- PASSAGE

Fail-Closed vs Fail-Open AI Gateway: The Decision That Survives the Post-Incident Review
A gateway whose policy plane is unreachable has to decide whether to forward the request anyway or refuse it. The decision is architectural and the cost of getting it wrong shows up as either a regulatory finding or a production outage. Fail-closed for policy decisions and fail-open for cached bundles is the pairing that survives the post-incident review. This walkthrough covers the failure modes, the per-route defaults, and the operational runbook for the brief window where the policy plane is unavailable.

A policy plane that resolves a decision in under a millisecond on the happy path resolves zero decisions when the registry is unreachable. The gateway has to decide what to do during the brief window of unavailability. Forwarding the request anyway is fail-open; refusing it is fail-closed. The choice is architectural and the cost of getting it wrong is either a production outage or a regulator's finding that the policy was advisory rather than enforced.
I want to walk through the failure modes, the per-route defaults that hold under load, and the operational runbook for the unavailable window.
What "fail-closed" actually means
Fail-closed means the gateway refuses the request when it cannot resolve the policy. The model receives no traffic; the application receives a structured error; the audit row records the refusal with the cause. The model layer remains unbothered; the user sees a degraded but bounded experience.
The fail-closed posture is what the regulator's question resolves against. EU AI Act Article 12 requires automatic recording of events; an "allow on registry timeout" rule means events of unknown policy status reach the model. The audit row that records "policy resolution timed out, allow forwarded" is the artifact that breaks the audit chain.
What "fail-open" actually means
Fail-open means the gateway forwards the request when it cannot resolve the policy. The user's chat completion arrives. The audit row records the forwarding with a timeout marker. The model layer remains available; the regulatory chain is broken for the duration of the unavailability.
Fail-open is sometimes the right answer for a specific route. The right pairing is per-route fail-open with explicit governance approval, narrow scope, and a budget that prevents the route from being the rule rather than the exception.
The cached-bundle bypass
The pairing that survives is fail-closed for new decisions and fail-open for cached bundles.

Entries from a dataset:
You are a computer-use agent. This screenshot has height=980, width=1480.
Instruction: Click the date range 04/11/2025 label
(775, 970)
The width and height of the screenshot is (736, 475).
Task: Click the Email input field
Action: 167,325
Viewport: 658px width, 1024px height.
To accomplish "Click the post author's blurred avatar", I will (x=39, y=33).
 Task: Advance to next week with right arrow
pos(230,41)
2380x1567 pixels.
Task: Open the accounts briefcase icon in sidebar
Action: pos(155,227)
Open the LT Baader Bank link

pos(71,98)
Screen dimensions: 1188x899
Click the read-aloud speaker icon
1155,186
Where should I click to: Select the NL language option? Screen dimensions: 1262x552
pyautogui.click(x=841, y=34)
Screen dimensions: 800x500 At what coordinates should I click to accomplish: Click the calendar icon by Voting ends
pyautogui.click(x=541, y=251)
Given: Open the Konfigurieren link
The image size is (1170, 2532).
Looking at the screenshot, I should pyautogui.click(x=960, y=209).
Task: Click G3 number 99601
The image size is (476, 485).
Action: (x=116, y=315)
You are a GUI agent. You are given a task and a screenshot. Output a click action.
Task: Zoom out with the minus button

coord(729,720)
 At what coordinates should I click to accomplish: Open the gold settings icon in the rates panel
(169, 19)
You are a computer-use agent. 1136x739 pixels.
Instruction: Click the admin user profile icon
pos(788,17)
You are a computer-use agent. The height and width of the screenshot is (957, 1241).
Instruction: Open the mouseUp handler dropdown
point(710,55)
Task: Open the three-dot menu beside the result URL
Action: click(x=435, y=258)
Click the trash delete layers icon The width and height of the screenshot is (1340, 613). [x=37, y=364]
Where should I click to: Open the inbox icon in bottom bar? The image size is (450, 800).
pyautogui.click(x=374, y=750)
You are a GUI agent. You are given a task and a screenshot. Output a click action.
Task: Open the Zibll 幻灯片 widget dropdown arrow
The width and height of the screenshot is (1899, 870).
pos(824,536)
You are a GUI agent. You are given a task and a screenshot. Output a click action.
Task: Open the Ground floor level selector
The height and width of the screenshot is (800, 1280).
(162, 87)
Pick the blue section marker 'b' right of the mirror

- DIRECTIONS
1. Answer these questions from the gateway article:
(a) Under fail-closed, what does the application receive?
(b) Which article of the EU AI Act does the text cite as requiring automatic recording of events?
(c) Under fail-open, what does the audit row record?
2. Which conditions does the gateway article attach to the right pairing for per-route fail-open? List each of them.
3. Extend the gateway article past its final sentence.

- RESULTS FOR THE EXERCISE
1.
(a) A structured error.
(b) Article 12.
(c) The forwarding, with a timeout marker.

2.
- Explicit governance approval
- Narrow scope
- A budget that prevents the route from being the rule rather than the exception

3.
Each worker holds a local cache of the policy bundle it received at startup. The cache is the source of truth for decisions on that worker until the next pull. When the registry is unreachable, the worker continues to evaluate against the cached bundle. New deployments cannot proceed (the next pull fails), but in-flight requests resolve against the bundle the worker already has.
The cache TTL bounds how long the worker is willing to serve under registry outage. A TTL of 24 hours is typical; longer values increase the risk of stale rules; shorter values increase outage exposure.
Per-route fail-open exceptions
A small set of routes may justify fail-open. Examples include a routing rule that itself has no policy stake (such as a health-check endpoint) or a non-sensitive route where availability outweighs the policy enforcement value.
The allowed_reason field is what the auditor reads when asking why this route bypasses the policy plane. Every fail-open route has an explicit reason and the rule is reviewed in the same change-management process as any other policy change.
The decision that breaks both ways
The choice that breaks both ways is "default fail-open." Default fail-open during a registry outage means a routine network issue degrades into an enforcement bypass for every route. The audit log fills with "policy timeout, allowed" rows; the SOC sees no signal because the gateway is reporting success; the regulator sees a record where every decision during the outage window has no recorded policy version.
Default fail-closed during a registry outage degrades into a brief user outage that the SOC sees as 5xx responses. The user is bounded; the policy chain holds.
The default that holds is closed.
The operational runbook
The runbook for the unavailable window has four steps.
The first step is detection. The gateway's metrics expose registry-reach failures, cache-age distribution, and per-route fail-mode counters. An alert at the first registry-reach failure surfaces the problem before the cache TTL becomes a factor.
The second step is the cache-age budget. The worker continues to serve from cache until either the registry recovers or the TTL is exceeded. The operator's question is whether to extend the TTL during an active incident; the answer is no, because extending the TTL is a policy change and the change-management process for policy changes is the same as any other.
The third step is the fail-mode posture under the longer outage. Routes default to closed; the limited set of fail-open routes continues to serve. The user-facing degradation is bounded.
The fourth step is post-incident. The audit pipeline records the outage window. The post-incident review confirms that fail-closed routes refused requests as expected and that fail-open routes were within their declared scope. The review feeds back into the route-level fail-mode declarations.
What the audit record looks like during the outage
The audit row during the outage window carries the fail mode and the cause.
The auditor reads the row and sees that the gateway refused the request during a brief outage. The decision is consistent with the route's declared fail mode; the chain holds.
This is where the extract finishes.